Improving the Generalisability of Deep Learning Models in Vibration-Based Condition Monitoring

By Aku Karhinen

Overview

Rotating machines are a fundamental part of the modern world: they enable power transmission in transport systems, serve as key drivers in industrial processes, and generate a large share of global electricity.

The operation of these machines relies on components designed to wear over time, such as bearings and gears, whose condition is typically monitored using vibration measurements. Based on vibration signals, the condition of a machine can be assessed and maintenance actions scheduled proactively and cost-effectively.

Unexpected failures, however, can lead to significant economic losses. For example, condition monitoring of large industrial internal combustion engines is critical for ensuring plant availability, safety, and energy efficiency.

Challenge

Although the automation of vibration analysis using machine learning has been studied extensively, practical applications are often limited by the high cost of measurement equipment and the scarcity of real fault data.

Research & Innovation

In our article, “Data-driven torsional vibration-based fault diagnosis of large internal combustion engines without real fault data” (Engineering Applications of Artificial Intelligence), we present a method developed with funding from the Walter Ahlström Foundation.

The approach enables cylinder-specific fault diagnosis in a 20-cylinder industrial engine using data from a single measurement point, reducing the required number of sensors from dozens to just one.

A central challenge is shared across many industrial deep learning applications: reliable, labelled fault data is not available in practice, and faults cannot be safely or cost-effectively generated for measurement purposes.

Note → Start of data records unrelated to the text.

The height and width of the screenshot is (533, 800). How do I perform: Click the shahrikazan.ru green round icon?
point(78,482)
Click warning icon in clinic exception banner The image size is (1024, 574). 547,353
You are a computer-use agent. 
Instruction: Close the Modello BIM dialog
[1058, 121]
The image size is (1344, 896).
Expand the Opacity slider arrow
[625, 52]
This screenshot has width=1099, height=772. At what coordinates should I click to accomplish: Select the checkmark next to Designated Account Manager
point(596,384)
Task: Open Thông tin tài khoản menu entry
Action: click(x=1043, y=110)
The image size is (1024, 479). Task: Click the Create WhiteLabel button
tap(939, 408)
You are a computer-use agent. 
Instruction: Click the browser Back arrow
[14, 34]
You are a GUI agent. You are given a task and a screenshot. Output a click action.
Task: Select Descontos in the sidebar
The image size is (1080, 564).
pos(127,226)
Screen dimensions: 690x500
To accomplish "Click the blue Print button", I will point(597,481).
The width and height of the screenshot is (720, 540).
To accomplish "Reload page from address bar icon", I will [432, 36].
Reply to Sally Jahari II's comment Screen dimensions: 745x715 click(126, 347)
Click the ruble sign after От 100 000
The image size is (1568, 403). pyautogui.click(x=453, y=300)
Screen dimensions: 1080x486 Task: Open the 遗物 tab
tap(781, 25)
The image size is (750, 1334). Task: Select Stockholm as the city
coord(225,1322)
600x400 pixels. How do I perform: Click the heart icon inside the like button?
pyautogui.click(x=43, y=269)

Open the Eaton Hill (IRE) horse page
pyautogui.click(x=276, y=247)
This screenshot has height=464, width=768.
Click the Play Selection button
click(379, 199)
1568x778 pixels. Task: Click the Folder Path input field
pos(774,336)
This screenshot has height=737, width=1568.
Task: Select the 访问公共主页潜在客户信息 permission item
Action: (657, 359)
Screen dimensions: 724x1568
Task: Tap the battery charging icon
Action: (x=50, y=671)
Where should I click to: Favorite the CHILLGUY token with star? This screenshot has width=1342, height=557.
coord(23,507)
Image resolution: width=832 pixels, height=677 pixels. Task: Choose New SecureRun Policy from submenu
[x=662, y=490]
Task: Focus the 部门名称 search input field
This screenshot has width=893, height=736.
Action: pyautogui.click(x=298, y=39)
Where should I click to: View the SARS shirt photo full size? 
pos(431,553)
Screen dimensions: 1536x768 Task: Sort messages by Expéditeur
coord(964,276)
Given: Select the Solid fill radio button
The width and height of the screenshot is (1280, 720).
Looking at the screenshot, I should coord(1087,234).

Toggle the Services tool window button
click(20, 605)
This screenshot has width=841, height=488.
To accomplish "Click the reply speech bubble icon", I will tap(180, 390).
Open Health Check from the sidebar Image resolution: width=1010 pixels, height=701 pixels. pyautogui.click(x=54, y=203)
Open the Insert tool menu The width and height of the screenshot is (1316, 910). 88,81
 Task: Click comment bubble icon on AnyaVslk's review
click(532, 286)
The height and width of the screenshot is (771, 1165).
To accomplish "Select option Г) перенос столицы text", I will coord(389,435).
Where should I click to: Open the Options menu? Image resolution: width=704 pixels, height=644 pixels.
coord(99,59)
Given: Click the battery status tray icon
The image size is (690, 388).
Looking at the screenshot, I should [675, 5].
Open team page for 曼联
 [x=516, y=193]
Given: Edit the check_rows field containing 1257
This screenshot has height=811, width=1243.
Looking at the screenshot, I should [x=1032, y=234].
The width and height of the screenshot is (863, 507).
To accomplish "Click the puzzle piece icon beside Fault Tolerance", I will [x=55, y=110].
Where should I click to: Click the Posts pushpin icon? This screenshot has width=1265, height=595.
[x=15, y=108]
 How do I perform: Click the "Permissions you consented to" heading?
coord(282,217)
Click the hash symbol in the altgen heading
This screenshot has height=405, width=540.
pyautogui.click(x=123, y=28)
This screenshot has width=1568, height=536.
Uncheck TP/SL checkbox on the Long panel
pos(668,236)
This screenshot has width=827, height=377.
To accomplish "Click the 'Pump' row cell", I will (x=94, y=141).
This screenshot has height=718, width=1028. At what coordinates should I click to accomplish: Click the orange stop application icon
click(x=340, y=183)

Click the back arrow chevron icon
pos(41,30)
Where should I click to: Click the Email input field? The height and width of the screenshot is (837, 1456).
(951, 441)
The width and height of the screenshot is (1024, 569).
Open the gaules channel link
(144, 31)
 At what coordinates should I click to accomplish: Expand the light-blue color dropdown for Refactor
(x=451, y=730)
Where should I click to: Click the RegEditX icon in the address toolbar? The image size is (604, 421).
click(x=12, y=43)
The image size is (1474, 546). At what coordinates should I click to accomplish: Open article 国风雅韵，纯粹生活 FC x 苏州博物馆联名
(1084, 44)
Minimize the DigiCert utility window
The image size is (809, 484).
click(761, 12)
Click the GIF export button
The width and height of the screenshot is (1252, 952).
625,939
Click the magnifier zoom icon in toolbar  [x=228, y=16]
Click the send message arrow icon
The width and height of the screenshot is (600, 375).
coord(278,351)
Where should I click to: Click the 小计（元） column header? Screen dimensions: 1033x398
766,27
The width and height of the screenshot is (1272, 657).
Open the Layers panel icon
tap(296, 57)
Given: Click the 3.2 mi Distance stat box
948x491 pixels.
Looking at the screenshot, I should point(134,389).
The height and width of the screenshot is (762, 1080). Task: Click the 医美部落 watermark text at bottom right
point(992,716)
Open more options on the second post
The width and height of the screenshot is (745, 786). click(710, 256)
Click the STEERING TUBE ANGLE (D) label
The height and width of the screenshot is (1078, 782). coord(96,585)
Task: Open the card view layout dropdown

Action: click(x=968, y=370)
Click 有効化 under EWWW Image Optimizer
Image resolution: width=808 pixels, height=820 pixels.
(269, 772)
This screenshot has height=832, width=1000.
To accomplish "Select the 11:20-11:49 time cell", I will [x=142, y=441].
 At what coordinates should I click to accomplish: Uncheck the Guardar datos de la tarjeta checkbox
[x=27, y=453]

Our solution is based on simulation-driven training and bridging the gap between simulation and real-world data by combining various transfer learning techniques.

Results

The results demonstrate that, with carefully selected alignment and regularisation methods, it is possible to achieve very high fault detection accuracy while maintaining strong classification performance under limited real-world validation.

This makes the approach viable for industrial environments.

Impact

The research presented in this publication is the result of several years of collaboration with Wärtsilä.

The starting point was a problem long considered nearly unsolvable: how to build reliable fault diagnostics without real fault data. The grant from the Walter Ahlström Foundation made it possible to address this challenge in a sustained manner, explore multiple approaches, and develop a solution that combines simulation with limited real-world measurements—evolving from concept to a fully functional method.